## Problem:
Exact copy, pictures excluded: print the lines from the one with "Given: Click the Culture Cloud flower icon" through the final line of the records.

Stored records:
- - - - - - -
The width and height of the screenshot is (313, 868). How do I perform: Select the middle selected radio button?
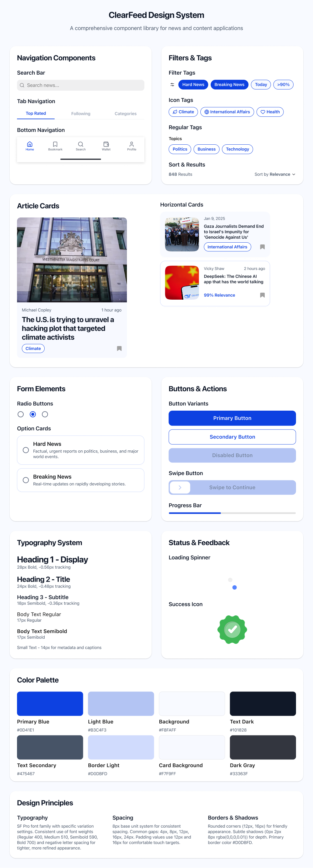pyautogui.click(x=33, y=414)
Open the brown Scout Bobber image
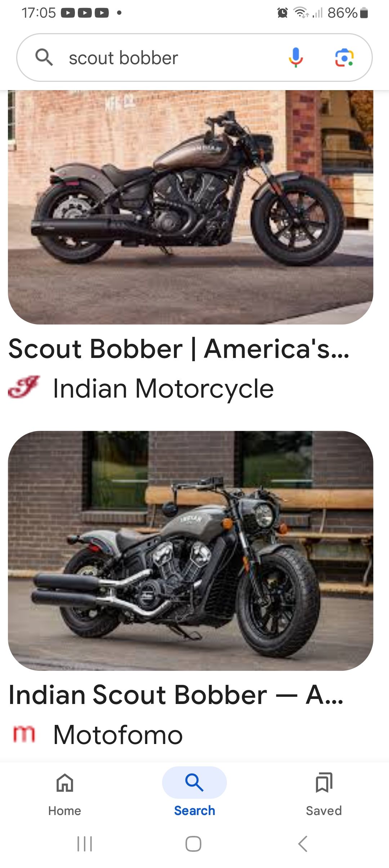The width and height of the screenshot is (389, 868). click(191, 207)
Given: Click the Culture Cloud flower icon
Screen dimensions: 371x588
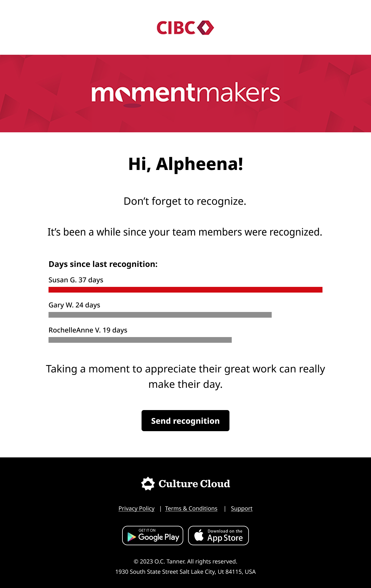Looking at the screenshot, I should (x=148, y=484).
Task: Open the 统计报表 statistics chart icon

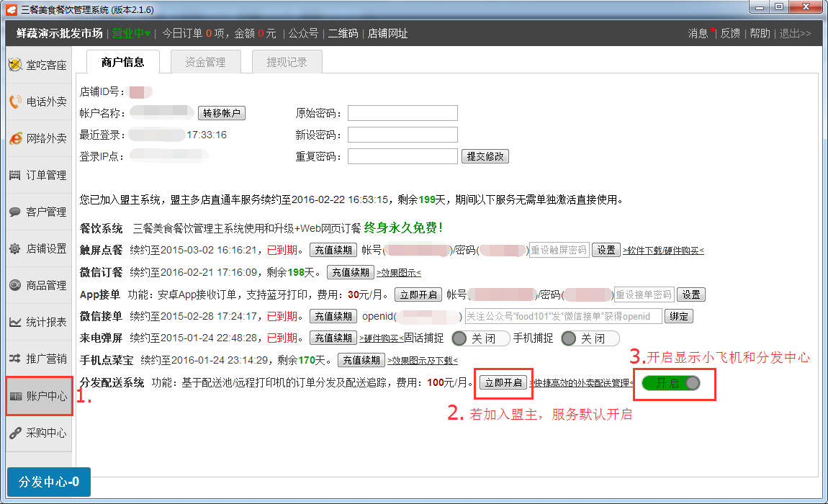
- - - - - - -
## Solution to the problem:
Given: Click the Culture Cloud flower icon
Screen dimensions: 371x588
Looking at the screenshot, I should (x=148, y=484).
Task: Open the 统计报表 statistics chart icon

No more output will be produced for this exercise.